DMX Technologies' stock sprang to life today after it announced the launch of its mobile solution cloud platform, D-Smart, by its wholly-owned subsidiary, Beijing DMX Xingnet Information Technology Ltd
The stock rose 2.5 cents, 7.7%, to 35.5 cents with 17.3 million shares changing hands.
The D-Smart platform, which offers a variety of cloud-based mobile applications to enterprises in China, rides on the rapid growth of smartphone usage by consumers and enterprises.
According to market research firm, IDC, smartphone shipments in China constituted 17% of the global handset sales in 2010, up from only 8% in 2008.

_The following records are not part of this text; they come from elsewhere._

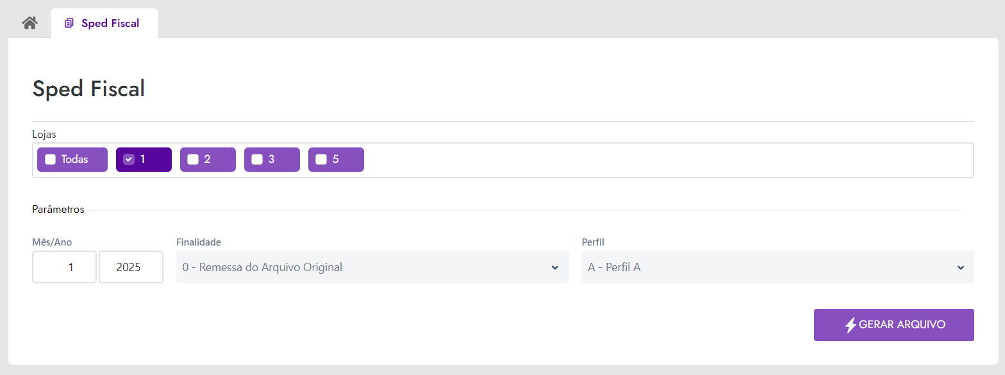Click the Parâmetros section label
1005x375 pixels.
(58, 210)
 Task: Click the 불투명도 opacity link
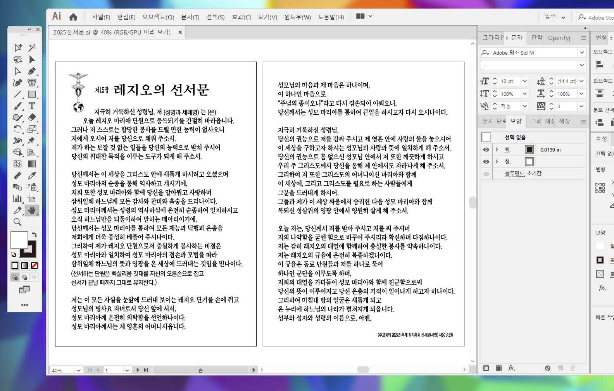pyautogui.click(x=514, y=174)
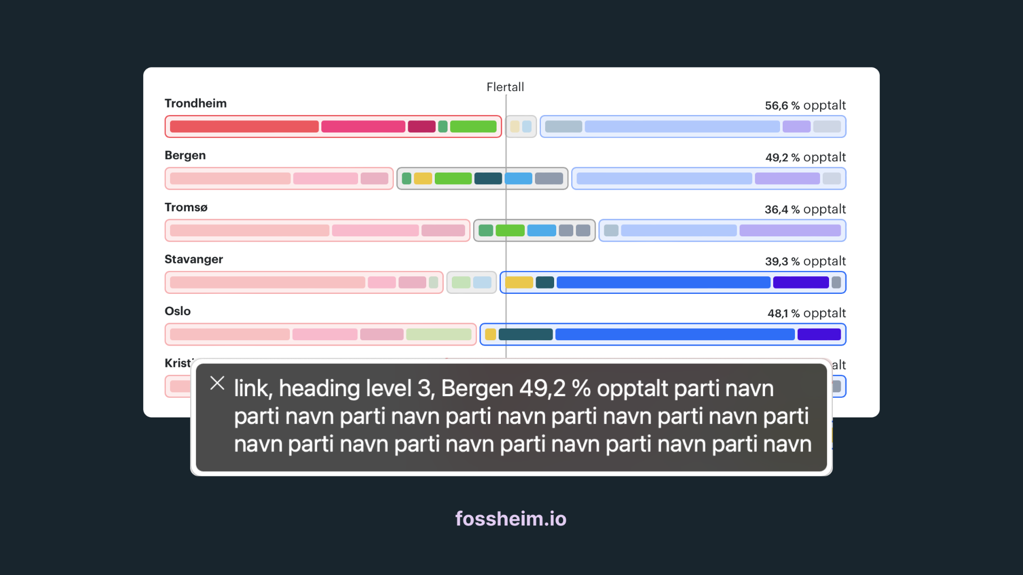This screenshot has height=575, width=1023.
Task: Click Bergen's light blue middle segment
Action: click(x=518, y=178)
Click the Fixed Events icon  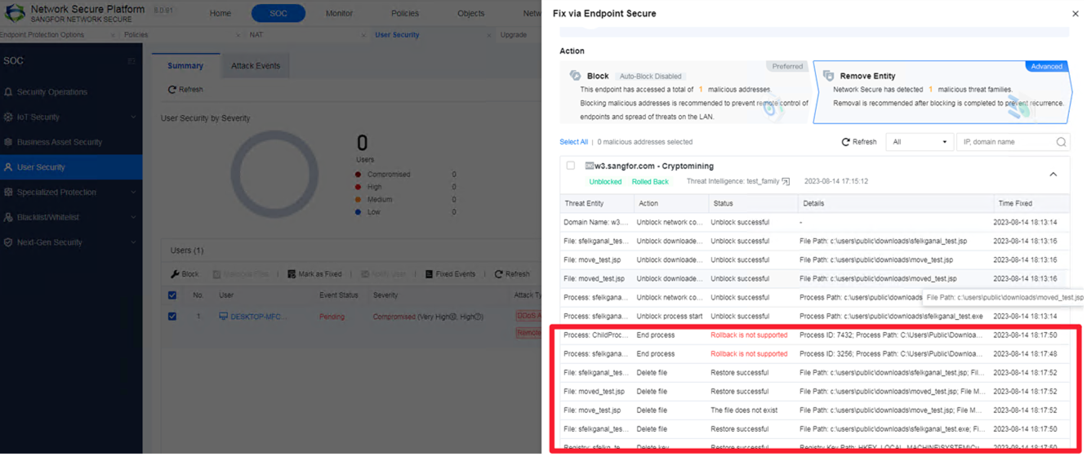(x=429, y=274)
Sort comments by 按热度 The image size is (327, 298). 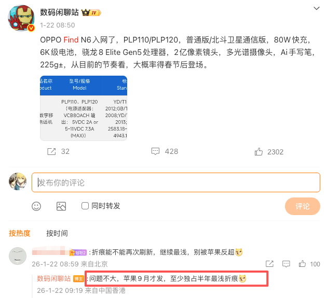[20, 233]
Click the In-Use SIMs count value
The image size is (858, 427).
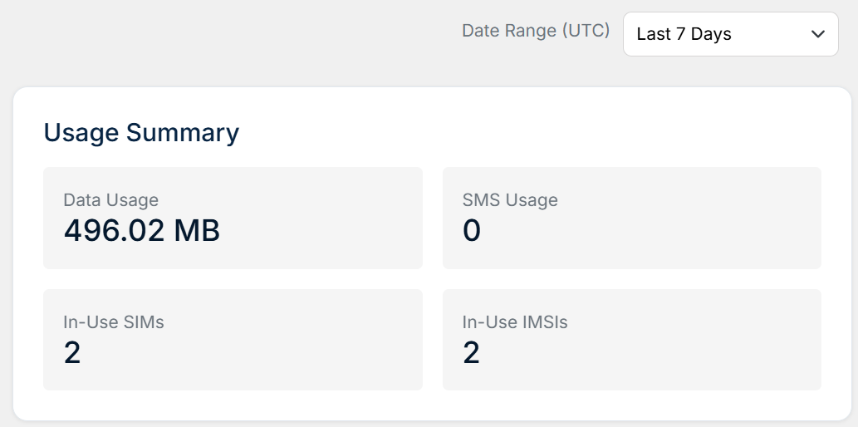point(72,352)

Read the press release here.
World Precision Machinery, which manufactures and supplies stamping machines for several industries such as automotive, rose 1.5 cents, or 2.8%, to close at 55 cents today.
Yesterday, it had added 4 cents, or 8%.
The stock is rebounding from a selldown from 67 cents reached in early June as the Greek debt crisis unfolded, coinciding with a souring sentiment towards S-chips.
In the year to date, the company, however, appears to be on solid ground.
In 1Q, its net profit jumped 69%.
As of April 2011, the Group had clinched an orderbook of RMB428 million with a delivery period of 3 – 9 months.
In March this year, its CEO, Mr Shao Jian Jun, said in an interview with Reuters: "We target at least 40 percent growth in sales this year. In the next three to five years, we will still see high growth."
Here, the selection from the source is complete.